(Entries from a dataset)
________________

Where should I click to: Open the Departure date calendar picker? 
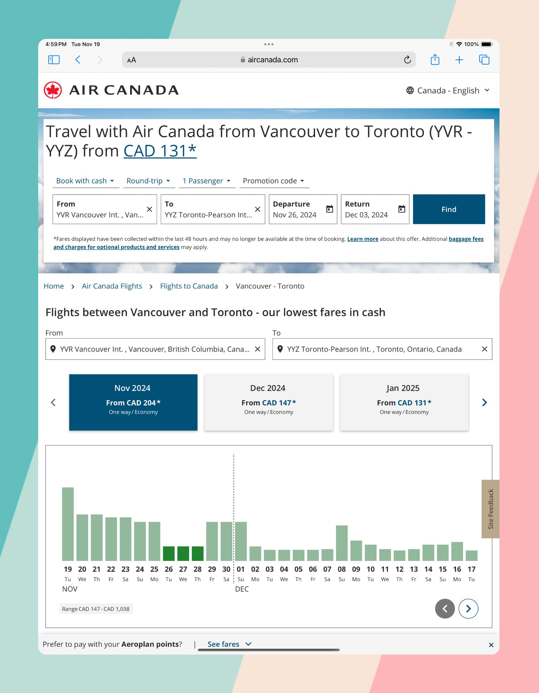click(329, 209)
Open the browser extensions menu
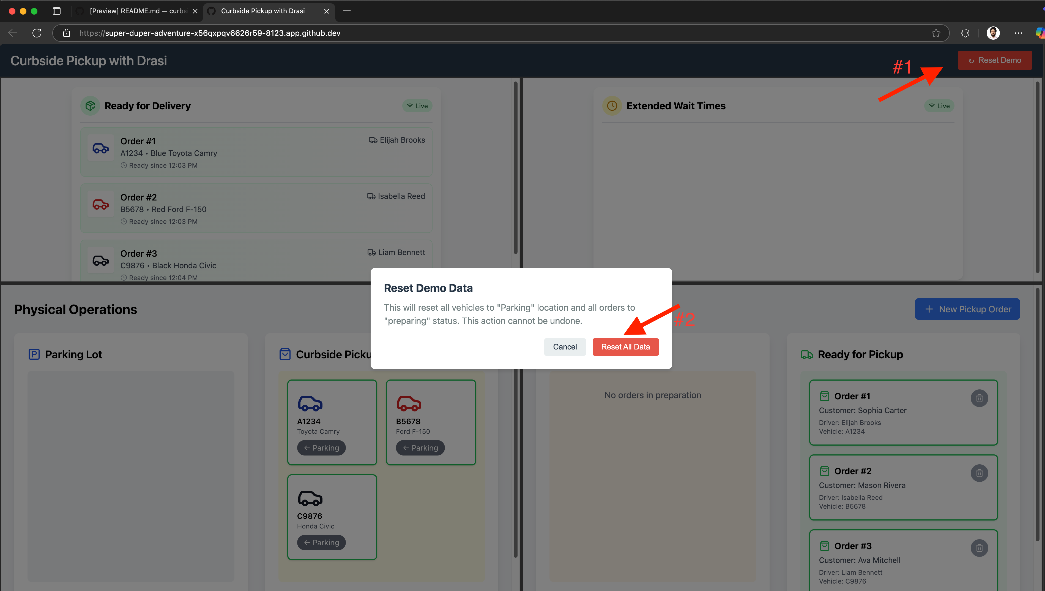 965,33
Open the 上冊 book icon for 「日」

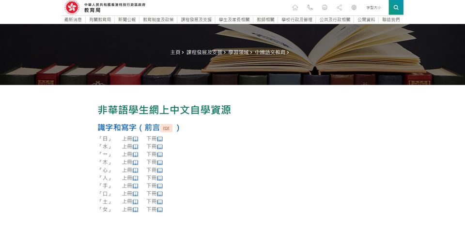click(136, 139)
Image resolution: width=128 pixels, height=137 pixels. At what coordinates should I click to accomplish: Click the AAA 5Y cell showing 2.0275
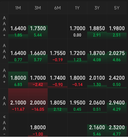coord(117,51)
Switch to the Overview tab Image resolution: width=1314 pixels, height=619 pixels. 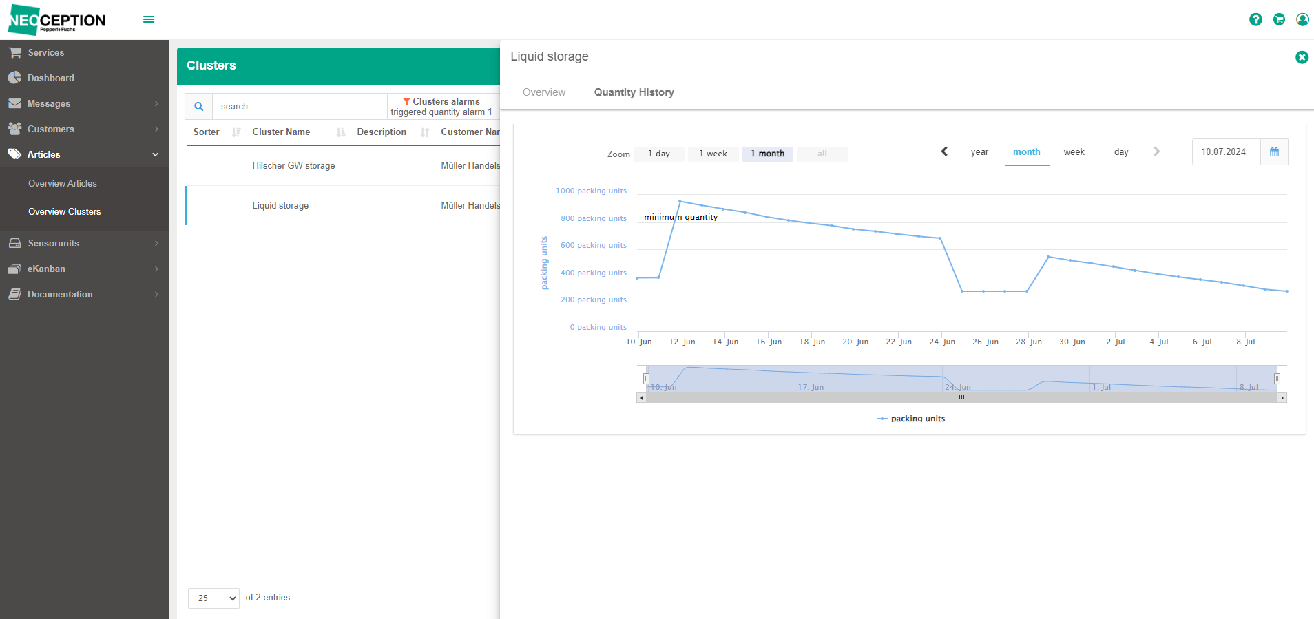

________________

TASK OBJECTIVE: Copy the whole listing above word for word, leaving out the pictures.

SOLUTION TO THE PROBLEM:
Where should I click to: Open the Departure date calendar picker? 
click(329, 209)
Open the browser extensions menu
 965,33
Open the 上冊 book icon for 「日」

click(136, 139)
Image resolution: width=128 pixels, height=137 pixels. At what coordinates should I click to accomplish: Click the AAA 5Y cell showing 2.0275
coord(117,51)
Switch to the Overview tab Image resolution: width=1314 pixels, height=619 pixels. 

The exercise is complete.